The ruling also will likely cost the city hundreds of thousands of dollars in legal fees and damages to James Roddy and Steve St. John, who had challenged the ordinance after trying to set up an exotic-dance club at the former Trattoria Fantini on the corner of North Main and Auburn streets.
The 7th U.S. Circuit Court of Appeals in Chicago ruled the city’s ordinance “violates the First Amendment.”
“The uniqueness of the ordinance is that it removes nudity from the calculus and seeks to regulate clothed individuals,” the court said in its ruling.
The city can appeal the ruling to the U.S. Supreme Court. City attorney Kathleen Elliott said the city would have to talk to aldermen before it decided on what to do next.

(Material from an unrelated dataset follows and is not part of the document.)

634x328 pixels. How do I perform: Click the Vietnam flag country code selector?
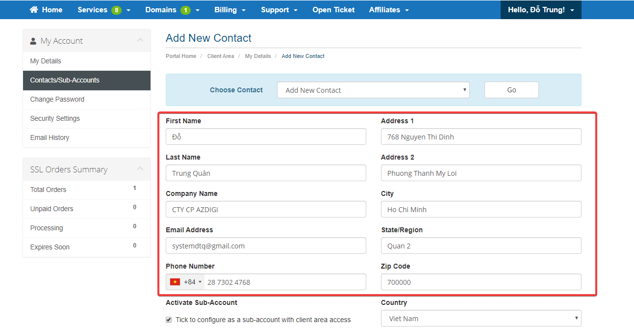coord(185,282)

The city’s ordinance had required any new exotic-dance club to be 1,000 feet from churches, schools, other exotic-dance clubs and residential districts. Fantini’s, now open as the upscale restaurant Table 13, sits only a few hundred feet from a residential area.
Michigan lawyer Allan Rubin, who is representing Roddy and St. John, had argued the city’s ordinance made it illegal for entertainers like Cher and Britney Spears to perform in the MetroCentre.

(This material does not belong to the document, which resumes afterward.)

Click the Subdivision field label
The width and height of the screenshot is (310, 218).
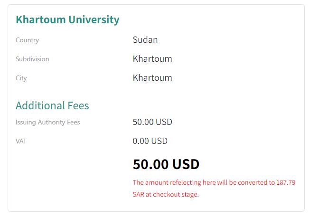pos(32,59)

“Under the ordinance, it applied to people dancing at the local bar,” Rubin said. “They may have intended it to apply to certain things, but it could apply to just about any dancing and entertainment that somebody could present.”
The U.S. District Court in Rockford will likely set a hearing date in the next few months unless the city and the club owners settle out of court on the legal fees and damages.
Federal District Judge Philip Reinhard in June had rejected the argument by the owners of the Moulin Rouge that the city’s exotic-dance ordinance was vague and overbroad and upheld the measure.
Elliott was surprised at the appeals court’s decision.
“I’m surprised, considering I thought Reinhard’s opinion was well-thought-out and he heard the evidence,” Elliott said. “I’m surprised that they disregard his legal opinion and his interpretation of the facts.”
Ald. Doug Mark, R-3, had originally sponsored the ordinance back in December 2002 in an effort to control where exotic-dance clubs could locate. Before the ordinance, a business that qualified for a liquor license also could bring in exotic dancers who can strip down to a thong and bra.
Mark declined to comment on Wednesday’s ruling.
“It’s very disappointing to me for someone who went to court and tried to prove that it was a nuisance issue and not a First Amendment issue,” said Ald. Nancy Johnson, D-8. “And I’d thought we’d made that point very clear.”
Johnson testified in court in April of last year on the negative impact the exotic dance club Bigfoot Lounge had in her ward when it opened in the late 1990s in the 4400 block of Charles Street.